▶ _Text section_:

+++

When my son was in his early teens, he started ending every phone call he made by saying "love you." He said it to me, his dad, his sisters, his friends of both genders. It was his signature signoff -- and it left anyone on the other end of the receiver with a smile. Until he tried to order pizza.
One day, I asked him to phone a local pizza place that defies New York City area tradition because it refuses to sell slices -- only pies, like most of the rest of the country. The place is run by first-generation Italians, with little use for social niceties -- or the prospect of someone placing an order he had no intention of picking up.
The woman who answered the call was clearly skeptical when my son ordered three specialty pies. They weren't cheap, and I can understand why she would have doubts. But, hey, I was feeding a family of seven.
My son reassured her, repeatedly. Then he screwed up. He said "love you" out of habit as he ended the call.
We never got our pies. In fact, she tossed the order -- and didn't even apologize when we stopped in to get it. Clearly, randomly saying "love you" is the mark of a prankster.
Now, we have apps to order pizza that reduce the odds that a restaurant is being punked by a kid who says "love you" with abandon. By entering a phone number, credit card, and other identification, the restaurant has greater assurance about the sources of orders.
In 2008, for example, Pizza Hut hired Baron Concors, who formerly worked as vice president of global retail technology for FedEx Corp., and as a management consultant for Deloitte & Touche and Ernst & Young, to focus on analytics and the use of big-data. "The main focus is improving speed and ease of ordering. We want to provide an experience that is easier and faster than a phone call. We have made the apps faster, easier to use and smaller in size," he said in a post on Nation's Restaurant News.
And what makes him most excited? Big-data. "We have so much data available -- from customers, suppliers, operations, sales, social media, etc. -- and there are more innovative tools coming out that allow you to better analyze and make smart decisions," he stated.
Yes, but, how can we make the most of state-of-the-art analytics, the most innovative tools, and a myriad of key performance indicators and metrics, unless we also invest in the people who use them -- on the front line?
Should we intrinsically trust the source of an online pizza order, or do we still question orders that seem large or unusual, even with a credit card on file?
How do we teach the most entry-level members of an organization to trust (or question) the data?
Consider this: For grocery stores, one of the top self-service applications to boost return on investment is deli ordering. As far back as 2010, Zebra Technologies, a provider of barcode and RFID technology, was describing self-service kiosks for deli ordering as a great way to improve both incremental sales and employee efficiencies:
Research showed that incremental sales increase 6 percent to 8 percent when a customer orders through a kiosk, and in turn, clerks can process 11 percent to 16 percent more orders during peak shopping hours with the same staff. That's because they can spend less time taking orders, and more time fulfilling them.
Don't Blame Analytics
Blame lack of common sense for this
2007 mistake at an NYC grocery store.
But let's fast forward to real life.
Two weeks ago, a friend placed an order at a self-serve deli kiosk at a New York City-area grocery store. He waited patiently. But his number was never called. Eventually, he just shrugged it off, went to the counter and ordered in person.
The next week, the same thing happened again. This time, he was annoyed. "So I asked what happened to my order. And do you know what they deli guy said? He said he thought it was a joke," my friend explained.
What weird thing had he ordered? Two pounds of baked ham.
Doesn't sound that odd to me. So, what's the solution? How can businesses invest in technologies that are convenient, efficient, and likely to boost the bottom line if employees who deal with those solutions at the most basic level don't understand them? How far down in the human capital chain does an organization have to train to get the most out of its analytical solutions?

+++

▶ _The data_:
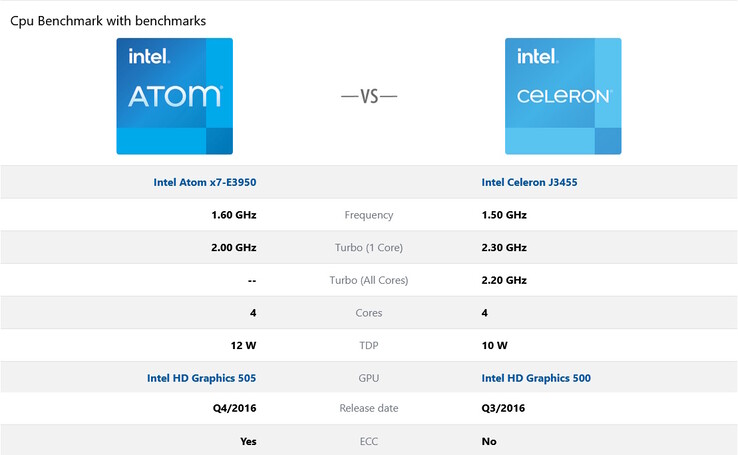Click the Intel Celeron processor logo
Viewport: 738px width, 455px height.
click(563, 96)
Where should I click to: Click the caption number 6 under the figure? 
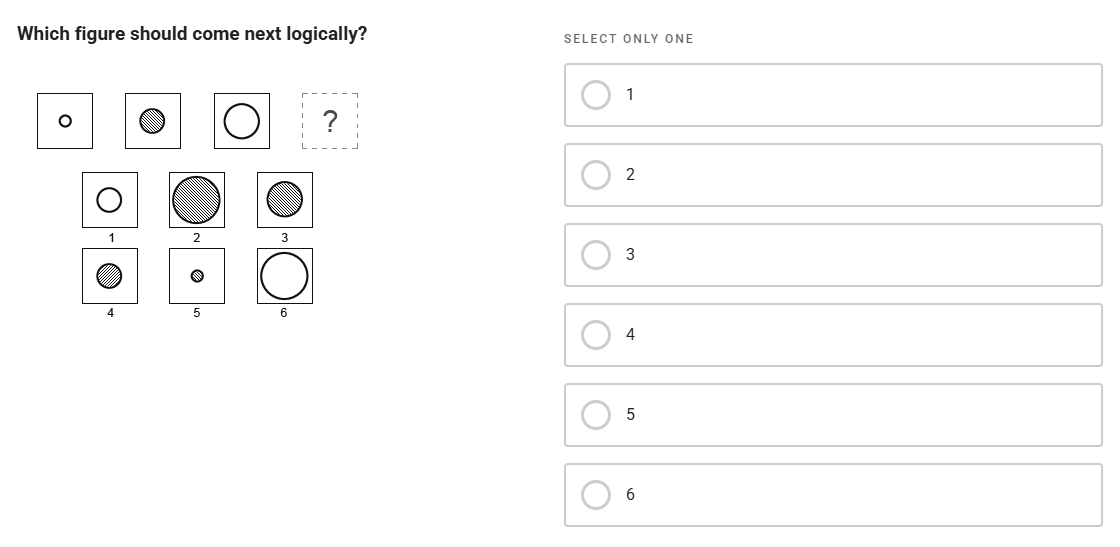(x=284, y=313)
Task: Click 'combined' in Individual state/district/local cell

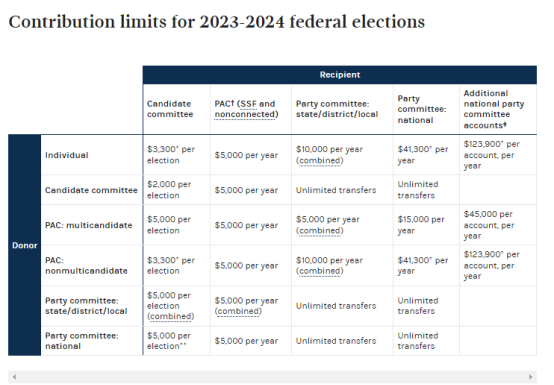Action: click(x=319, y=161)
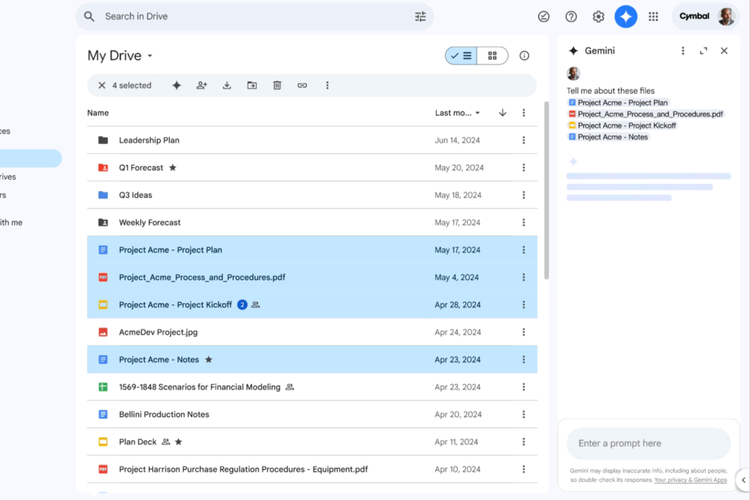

+++

▶ _Activity 1_:
In the pizza-ordering essay, what did the friend order at the self-serve deli kiosk that the deli worker took for a joke?
▶ _Activity 2_:
Transcribe the pizza-ordering essay word for word, between "The woman who" and "of a prankster.", inclusive.
None of the data above is needed here.

▶ _Task solution 1_:
He ordered two pounds of baked ham.

▶ _Task solution 2_:
The woman who answered the call was clearly skeptical when my son ordered three specialty pies. They weren't cheap, and I can understand why she would have doubts. But, hey, I was feeding a family of seven.
My son reassured her, repeatedly. Then he screwed up. He said "love you" out of habit as he ended the call.
We never got our pies. In fact, she tossed the order -- and didn't even apologize when we stopped in to get it. Clearly, randomly saying "love you" is the mark of a prankster.